(EXTRACT TO READ)
————————

Environment Food and Rural Affairs
Charles Kennedy (Ross, Skye and Lochaber, Liberal Democrat)
To ask the Secretary of State for Environment, Food and Rural Affairs what consideration her Department has given to the effects of neonicotinoids on bee populations; and what assessment she has made of the effectiveness of current regulations on neonicotinoids in preserving the size of bee populations.
Richard Benyon (Parliamentary Under Secretary of State (Natural Environment and Fisheries), Environment, Food and Rural Affairs; Newbury, Conservative)

————————

(YOUR OBJECTIVE) Carry on the parliamentary question about neonicotinoids and bee populations from the point where it stops.

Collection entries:
————————

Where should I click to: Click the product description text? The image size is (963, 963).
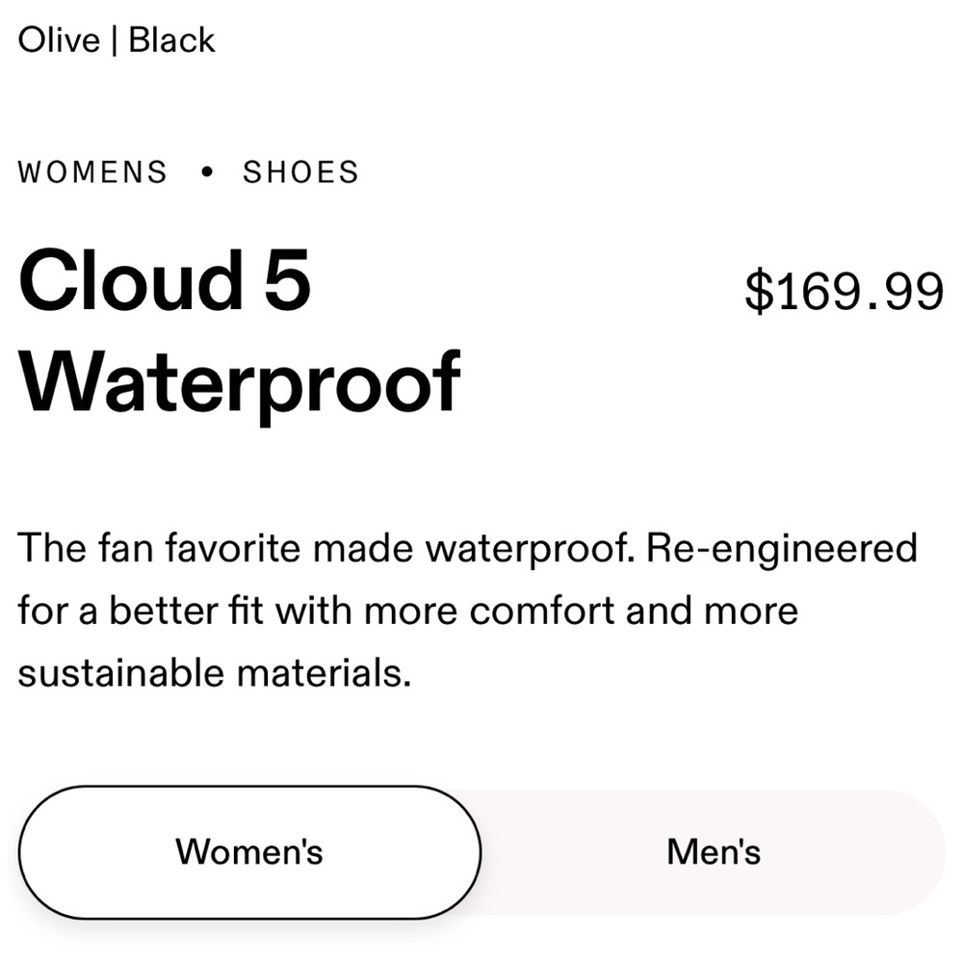click(x=467, y=609)
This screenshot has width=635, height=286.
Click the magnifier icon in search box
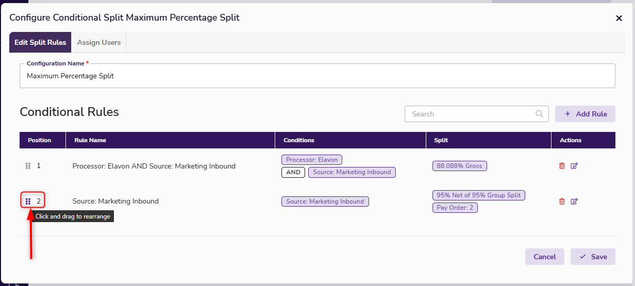[x=539, y=114]
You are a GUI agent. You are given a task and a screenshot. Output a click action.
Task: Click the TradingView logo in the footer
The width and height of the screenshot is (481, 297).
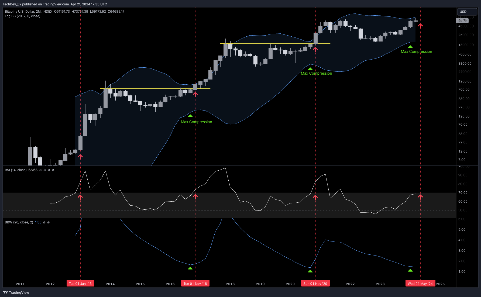(x=16, y=292)
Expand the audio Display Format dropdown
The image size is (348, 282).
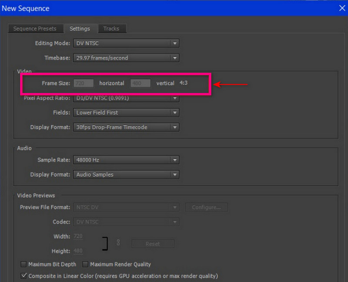126,175
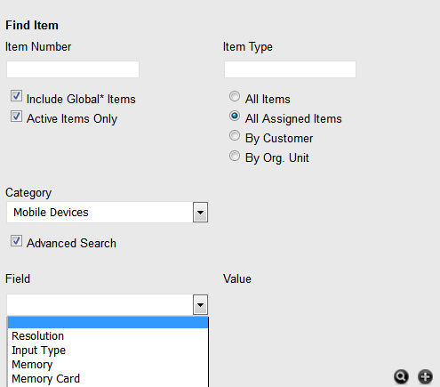The width and height of the screenshot is (440, 387).
Task: Toggle the Active Items Only checkbox
Action: pyautogui.click(x=16, y=117)
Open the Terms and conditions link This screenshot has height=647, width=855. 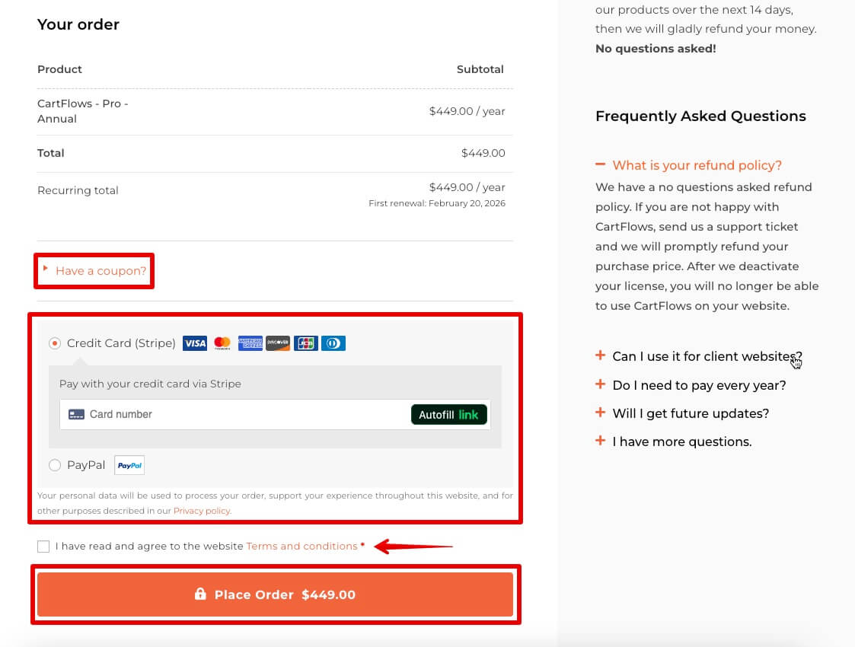(301, 547)
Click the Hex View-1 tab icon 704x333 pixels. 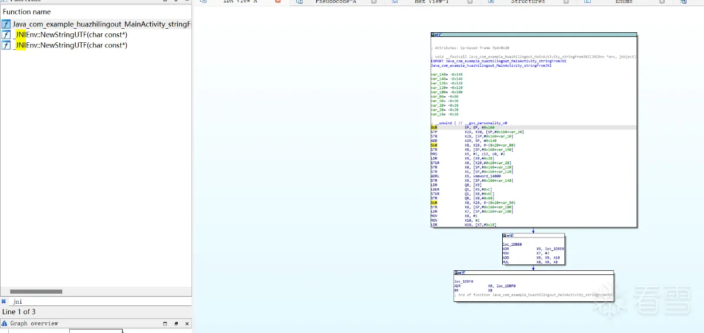point(395,2)
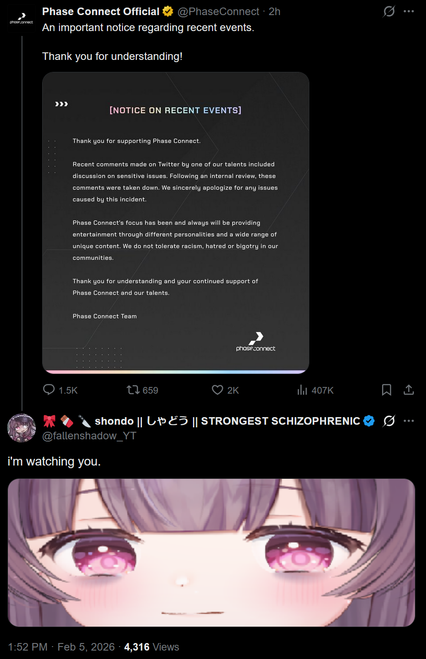Click the 4,316 Views count
This screenshot has width=426, height=659.
coord(152,647)
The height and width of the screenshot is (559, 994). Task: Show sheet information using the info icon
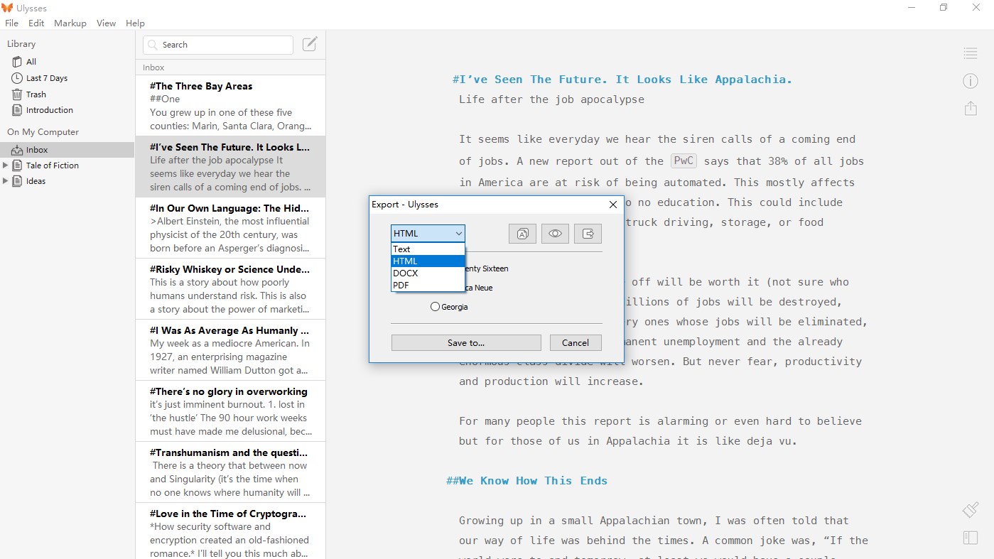tap(971, 81)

————————

(REPLY)
Bee health is influenced by a number of factors, particularly pests and pathogens, environmental impacts, nutrition, the weather and, in the case of honey bees, bee husbandry. All pesticides are subject to a risk assessment, which includes effects on bees, and are not authorised if risks are found to be unacceptable. Government scientists also rigorously assess published research reports on neonicotinoid insecticides with an open mind. We continue to consider the implications of all new published information, including two new studies (Henry et al and Whitehorn et al) published on
The regulatory system for pesticides is comprehensive and is constantly updated to ensure that it continues to protect people and the environment. For bees, new data requirements will explicitly include studies to address the possible risks to bee behaviour, colony survival and development and to consider possible sub-lethal effects. The independent European Food Safety Authority has just produced a scientific opinion on the EU bee regulatory risk assessment and will produce a new guidance document on the bee risk assessment for member states to follow in authorising pesticide products. UK officials are closely involved in these developments.